Atri, ufficializzato da Comune e Provincia lo sblocco dell’iter relativo alla Statale Adesso gli enti preposti potranno dare il via ai lavori per riaprire la strada

ATRI. Dopo gli annunci dei mesi scorsi Comune e Provincia ufficializzano lo sblocco dell’iter relativo al passaggio all’Anas anche dell’ultimo tratto della Statale 553, che attraversa il quartiere di Sant’Antonio e chiuso nel 2015 a causa di una frana, sul quale adesso potranno essere effettuati gli interventi finalizzati alla riapertura.

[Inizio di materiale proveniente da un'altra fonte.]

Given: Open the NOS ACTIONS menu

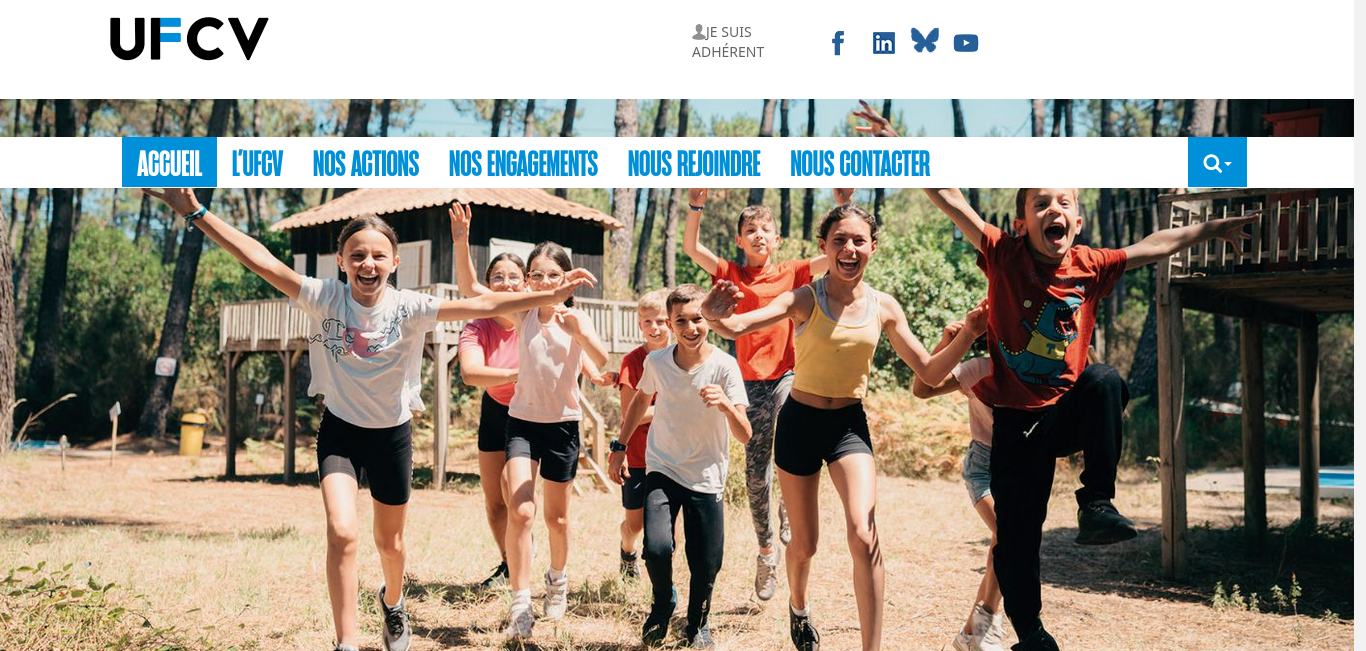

«Lo scorso mese di luglio avevo annunciato che la problematica era in fase di imminente risoluzione», sottolinea il sindaco Piergiorgio Ferretti, «e finalmente, dopo tanti anni di disagi patiti dalla nostra cittadinanza, posso con grande soddisfazione dichiarare che si inizia a vedere una luce sulla riapertura del tratto stradale della Statale 553, che verrà riconsegnato dalla Provincia all'Anas». Il primo cittadino prosegue spiegando come una volta acquisita la progettazione in capo all’Anas l’amministrazione comunale «potrà finalmente dare seguito agli interventi di propria competenza, relativi al consolidamento del versante Sant’Ilario per l’importo di 450mila euro finanziato dalla Regione Abruzzo, per cui è già stato affidato l’incarico per la progettazione definitiva-esecutiva». Interventi ai quali si aggiungeranno quelli di competenza dell’Anas.
«Finalmente, grazie all'incessante e proficua attività congiunta tra il nostro ente ed il Comune di Atri», commenta il presidente della Provincia Diego Di Bonaventura, si compirà un passo fondamentale atteso da molto tempo». Soddisfazione viene espressa anche dal consigliere provinciale Domenico Pavone: «Da oggi l'Anas potrà iniziare concretamente a progettare le opere necessarie a consentire la riapertura in tempi ragionevoli del tratto stradale, grazie all'investimento di svariati milioni di euro. La riapertura della via decongestionerà dal traffico il centro abitato di viale della Repubblica e di via Risorgimento e nel contempo agevolerà la circolazione per quella migliaia di utenti che frequentano l’ospedale San Liberatore».